When Mendelssohn’s parents called him Felix they chose the right name for him; for Felix means happy, and throughout his life few things occurred to cast on him shadows of dark clouds like those which occasioned the gloomy moods of Chopin, Beethoven, Schumann, and Liszt. While Chopin also had his happy moments, a vein of sadness twines through most of his pieces. It is significant that of these pieces the one most often heard is the funeral march from one of his sonatas; whereas of Mendelssohn’s pieces the one most in vogue is the jubilant wedding march from his music to “A Midsummer Night’s Dream.” Evidently there dwells in most souls a love of both the sad and the cheerful in art.

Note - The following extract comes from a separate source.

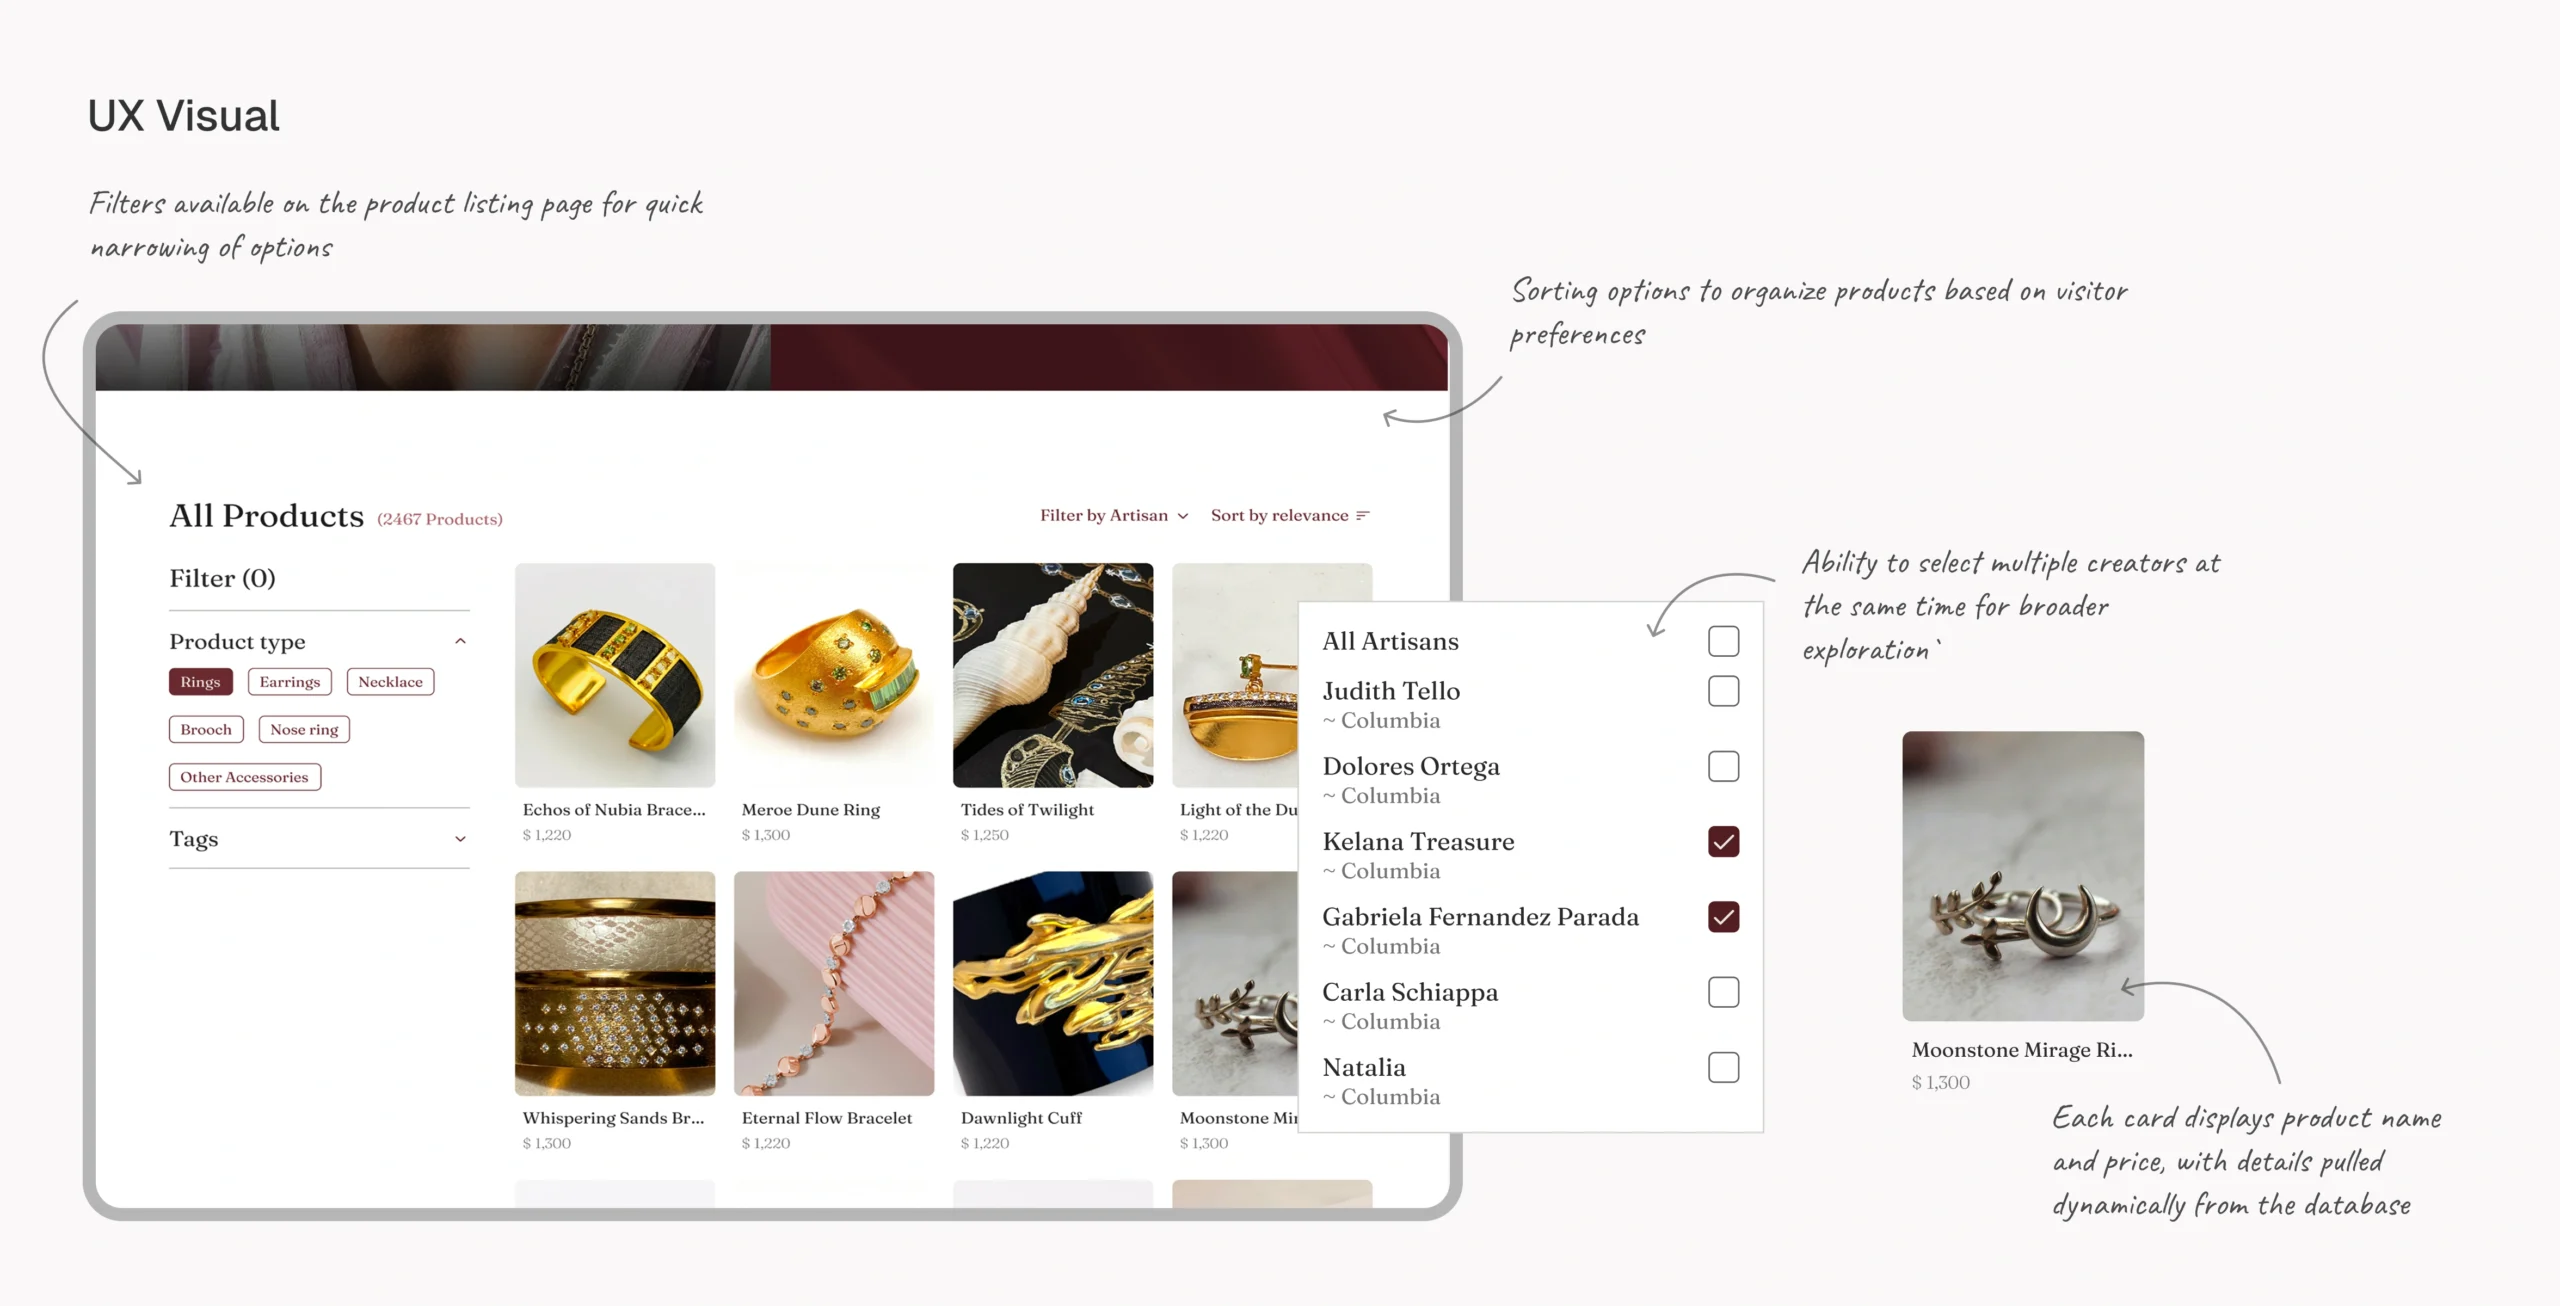The height and width of the screenshot is (1306, 2560).
Task: Click the Filter by Artisan chevron icon
Action: 1183,517
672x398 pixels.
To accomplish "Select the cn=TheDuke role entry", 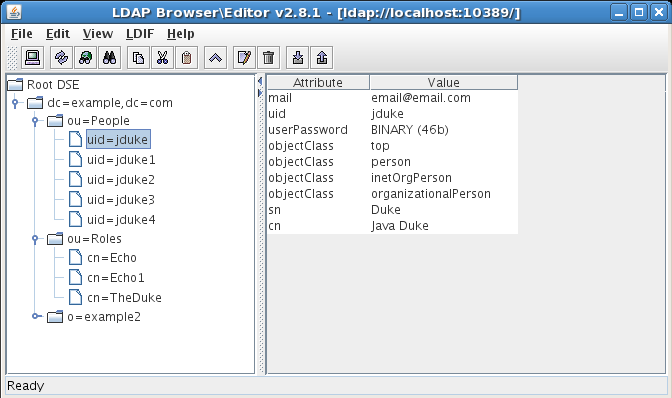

There was a time when Mendelssohn’s popularity was second to that of no other composer. His short piano pieces known as “Songs without Words” in particular enjoyed unbounded popularity, thanks to their tunefulness, which all could appreciate. The thing was overdone, and as in all such cases the inevitable reaction came, these pieces being looked on now as mere sentimental trifles. Paderewski, however, has shown that if played in the modern way they appeal as much as ever to music lovers. He has the audacity to use the tempo rubato, which Mendelssohn would have none of; but there is reason to think he would like it as used by Paderewski.

MENDELSSOHN’S SONGS AND CHORAL WORKS

While the songs of Mendelssohn enjoyed for a generation as wide popular favor as his “Songs without Words,” it is not likely that they will ever recover their lost ground,—ground which they lost because, though tuneful, most of them are superficial. There is no doubt a good deal of “small talk” in many of Mendelssohn’s works, and small talk has no enduring value. But while the songs of this master are now neglected, his choral works, “St. Paul” and “Elijah,” still awe and thrill modern audiences, because in them, as in the oratorios of Handel and Bach, religious fervor is expressed in terms of noble music.

It is a curious and somewhat paradoxical fact that, while Mendelssohn’s personal sympathies were on the whole rather with the conservative classicists in the matter of form than with the modern progressives, by far the greatest of his works, particularly for orchestra, are those in which he heeds the modern craving for realism and program music, as illustrated in his “Fingal’s Cave” overture, the “Scotch” symphony, and the “Midsummer Night’s Dream” music. The overture to this is one of the marvels of music; for it is amazingly original from every point of view, though written by him when he was only seventeen years old.

It is commonly assumed that Italy is the land of melody; but Theodore Thomas used to maintain, and rightly, that the prince of melodists was the Austrian, Franz Schubert. Tunes flowed from his brain as spontaneously as water flows from a gushing well. He slept with his spectacles on, so as to lose no time when he jumped out of bed to jot down the melodies that came to him like inspirations from above. While he read a poem, the music suitable for it often sprang from his brain, Minerva-like.

SCHUBERT, GREATEST OF MELODISTS

It is this spontaneity of Schubert’s melodies that explains their vogue, their universal popularity. Strange to say, during his life (which, to be sure, was pathetically short) his wonderful songs were, with a few exceptions, neglected, partly because with his melodies there were associated harmonies and modulations which to us are ravishing, but which to his contemporaries were “music of the future.” The shrill dissonance of the child’s cry when he thinks the Erlking is seizing him in the death-grip was as revolutionary and as far ahead of the times as anything Wagner or Liszt ever wrote. It was Liszt, by the way, who directed the world’s attention to the marvels of Schubert’s songs by playing them in his matchless way on the piano. Seeing how they moved audiences, the singers then took them up, and more and more convinced the world that among song writers Schubert was indeed king.

It is one of the strangest facts in musical history that the great masters who came before Schubert—while some of them (Haydn, Mozart, Beethoven) wrote a considerable number of songs—reserved their best inspirations for their operas, symphonies, and sonatas. Schubert was the first who was willing to put his best into a “mere song,” and that helps to explain his appeal to all music lovers.